En esa dirección, una apuesta basada en un discurso moderado, gradualista y sustentado en soluciones identificadas como insuficientes, puede no terminar haciendo sentido entre el nuevo electorado chileno, más cuando quienes promueven dichos discursos son percibidos como parte de la política tradicional.
Por otro lado, la demanda por soluciones visibles en la dimensión material de la vida supone además un ejercicio complejo y desafiante para la izquierda. Las fuerzas progresistas deberán saber balancear un programa que continúe la senda del crecimiento económico - con el objetivo consciente de estimular el empleo formal, sobre todo para las mujeres- con una agenda que permita avanzar en reformas orientadas a fortalecer la seguridad social y combatir la desigualdad socioeconómica que todavía persiste en el país.
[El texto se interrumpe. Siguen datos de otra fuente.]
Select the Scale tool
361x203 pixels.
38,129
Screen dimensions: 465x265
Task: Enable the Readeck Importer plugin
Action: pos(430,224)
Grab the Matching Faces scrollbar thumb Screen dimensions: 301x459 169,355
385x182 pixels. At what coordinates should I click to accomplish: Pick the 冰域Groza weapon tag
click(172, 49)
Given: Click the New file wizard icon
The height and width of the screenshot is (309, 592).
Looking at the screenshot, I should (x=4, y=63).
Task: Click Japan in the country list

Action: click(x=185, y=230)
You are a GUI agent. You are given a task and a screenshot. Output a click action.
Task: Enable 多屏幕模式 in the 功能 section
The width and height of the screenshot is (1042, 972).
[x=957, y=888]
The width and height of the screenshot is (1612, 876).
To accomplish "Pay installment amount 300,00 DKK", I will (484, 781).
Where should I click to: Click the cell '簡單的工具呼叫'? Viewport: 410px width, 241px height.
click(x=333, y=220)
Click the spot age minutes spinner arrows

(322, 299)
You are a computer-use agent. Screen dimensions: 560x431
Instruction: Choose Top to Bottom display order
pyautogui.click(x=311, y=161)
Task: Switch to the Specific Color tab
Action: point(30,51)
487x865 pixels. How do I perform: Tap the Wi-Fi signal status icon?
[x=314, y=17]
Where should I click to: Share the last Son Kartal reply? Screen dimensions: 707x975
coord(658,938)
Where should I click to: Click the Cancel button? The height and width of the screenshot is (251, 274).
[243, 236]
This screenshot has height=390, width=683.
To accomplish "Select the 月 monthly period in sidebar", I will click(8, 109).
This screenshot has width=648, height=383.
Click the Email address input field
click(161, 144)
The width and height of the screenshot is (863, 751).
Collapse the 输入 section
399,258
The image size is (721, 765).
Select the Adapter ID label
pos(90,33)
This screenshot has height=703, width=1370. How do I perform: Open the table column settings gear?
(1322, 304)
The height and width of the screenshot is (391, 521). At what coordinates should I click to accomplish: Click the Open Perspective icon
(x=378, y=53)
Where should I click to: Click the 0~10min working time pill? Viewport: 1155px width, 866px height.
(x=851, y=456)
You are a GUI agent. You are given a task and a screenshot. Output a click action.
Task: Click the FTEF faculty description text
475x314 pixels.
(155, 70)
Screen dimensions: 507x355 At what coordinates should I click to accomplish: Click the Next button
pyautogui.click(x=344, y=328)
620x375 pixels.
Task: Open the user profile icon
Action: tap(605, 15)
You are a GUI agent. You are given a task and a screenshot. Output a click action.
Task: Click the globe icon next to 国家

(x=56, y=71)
Consecuentemente, de manera responsable el progresismo tiene la tarea de ofrecer al país un programa de desarrollo económico y social propio que se presente como alternativa al camino de austeridad fiscal y recortes en el gasto social promovidos por los candidatos de derecha, inspirados en la reciente experiencia argentina a la que saludan y felicitan como si el empobrecimiento de dicha población a niveles extremos fuera un dato irrelevante.
En resumen, hay elementos para plantear dudas de que la mera moderación, despojada de un programa de reformas profundas, sea el camino para conectar con el nuevo votante chileno, menos ante opciones más radicales que expresan de mejor manera el sentido de urgencia, renovación y rechazo hacia la política tradicional que hoy parecieran determinar el escenario electoral.